## TASK TO CARRY OUT
Rewrite the stretch of items from the line that contains "The width and" through the end of the items, swapping "group tag" for "group label" and changing nothing else. Leave the pictures out of your answer.

Word and element pointing items
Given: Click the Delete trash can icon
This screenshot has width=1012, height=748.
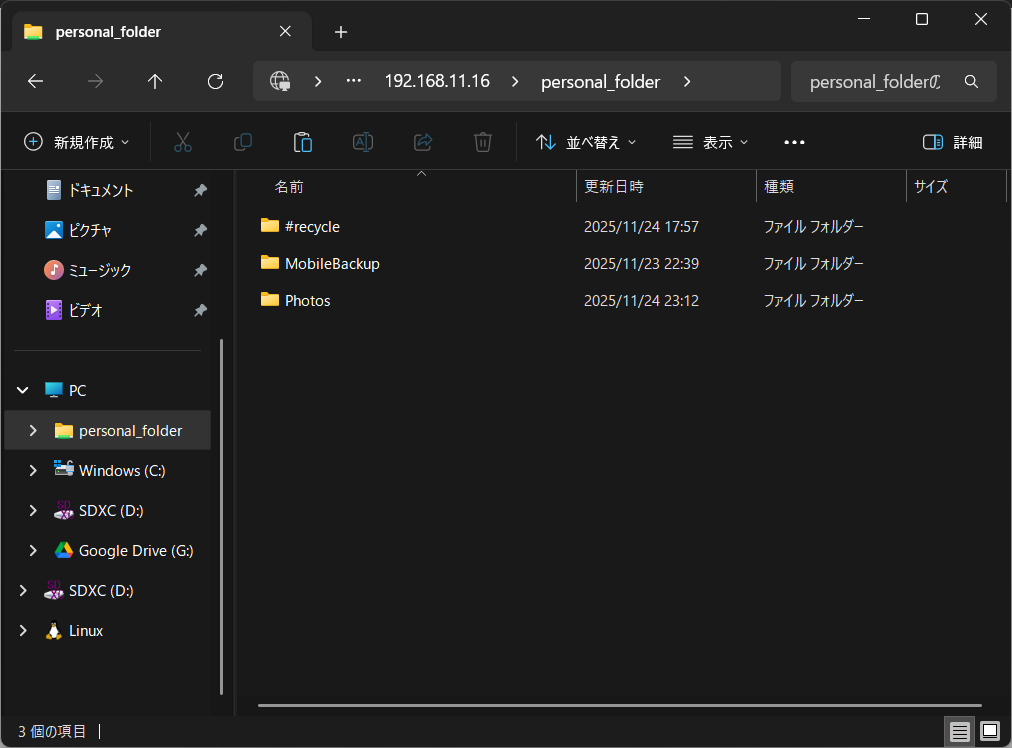Looking at the screenshot, I should pyautogui.click(x=483, y=142).
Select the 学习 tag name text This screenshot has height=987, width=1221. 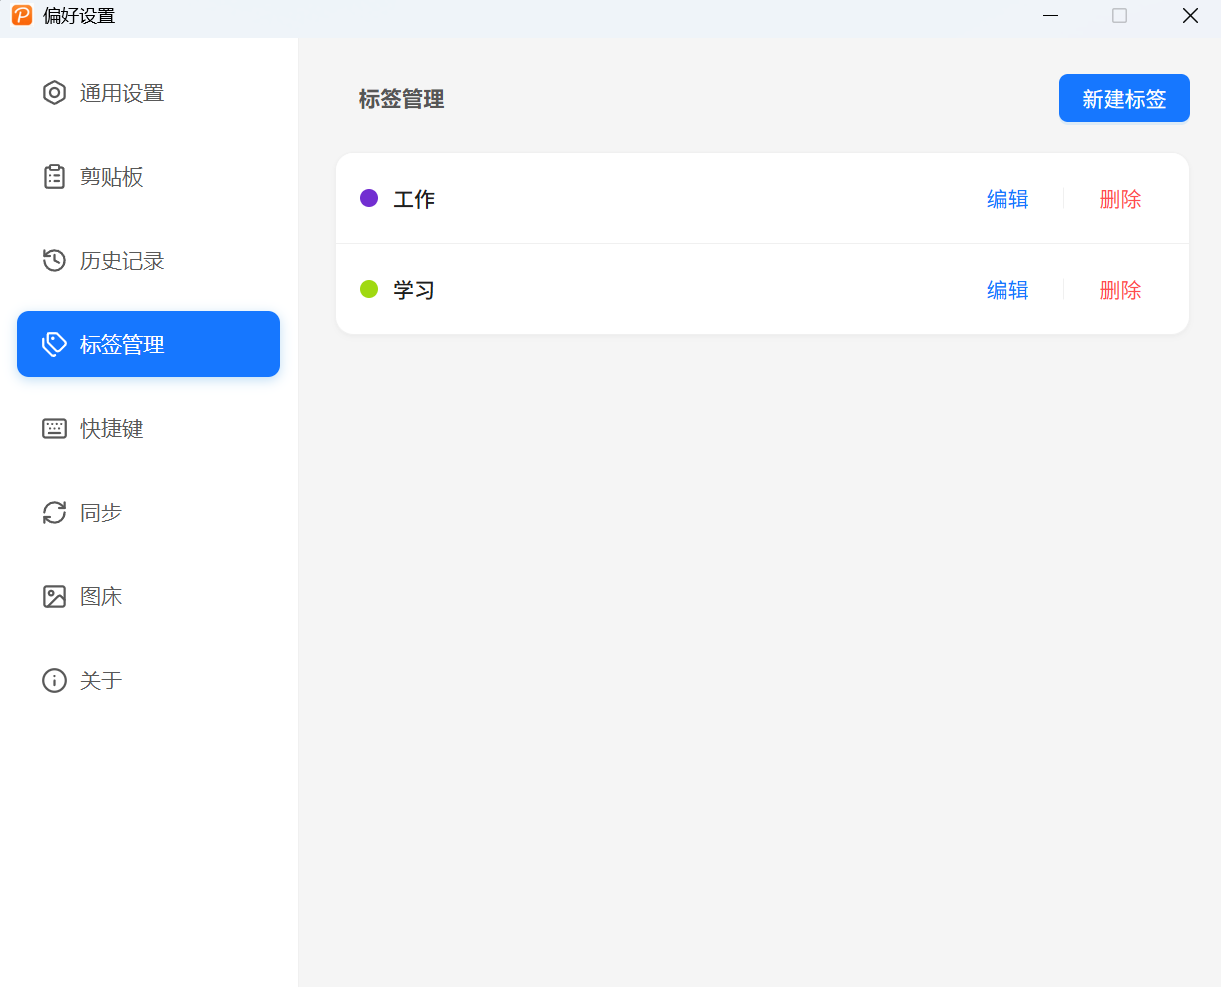click(x=414, y=290)
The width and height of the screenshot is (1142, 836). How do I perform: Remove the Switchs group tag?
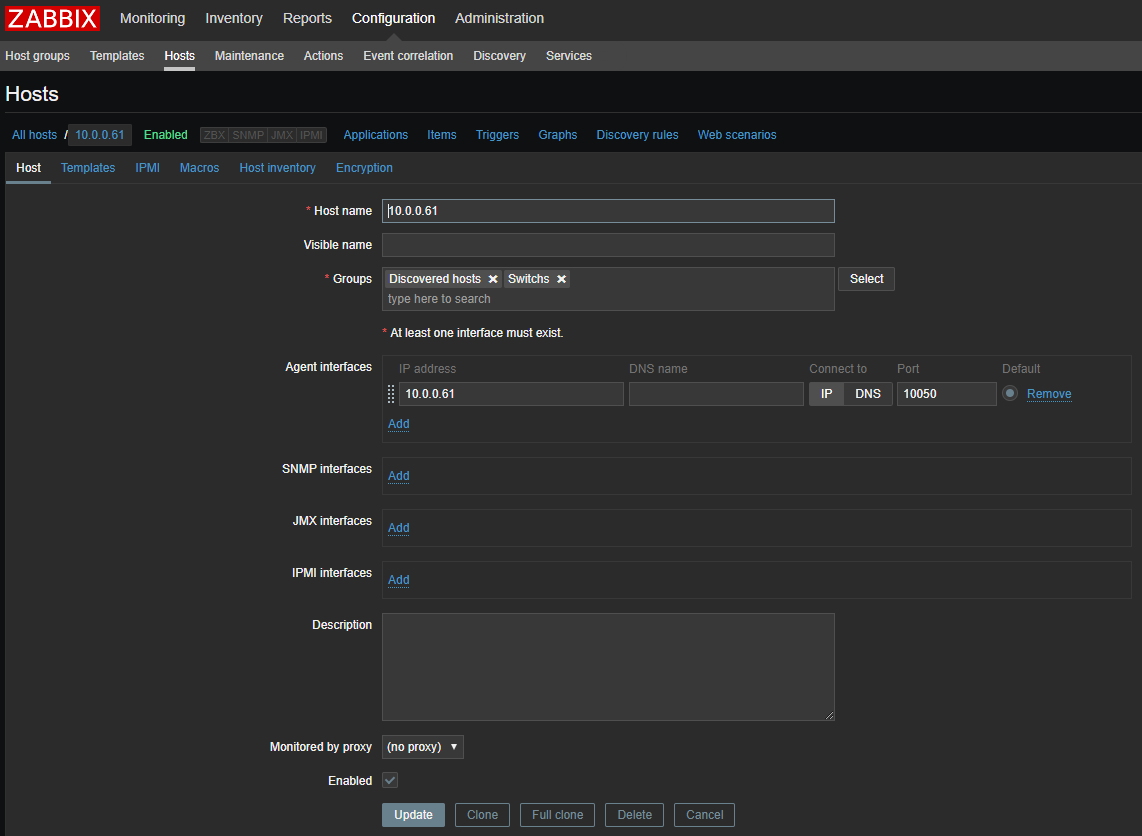(562, 279)
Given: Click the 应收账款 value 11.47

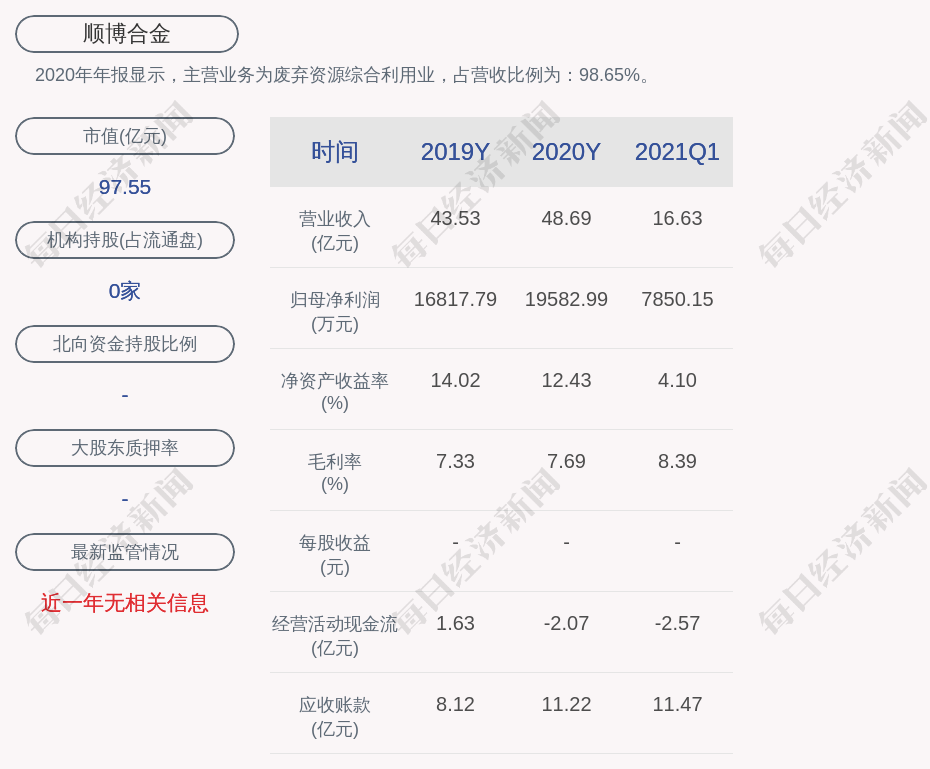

## COMPLETE OUTPUT
The width and height of the screenshot is (1142, 836). How do I perform: Remove the Switchs group label?
(562, 279)
Given: Click the 应收账款 value 11.47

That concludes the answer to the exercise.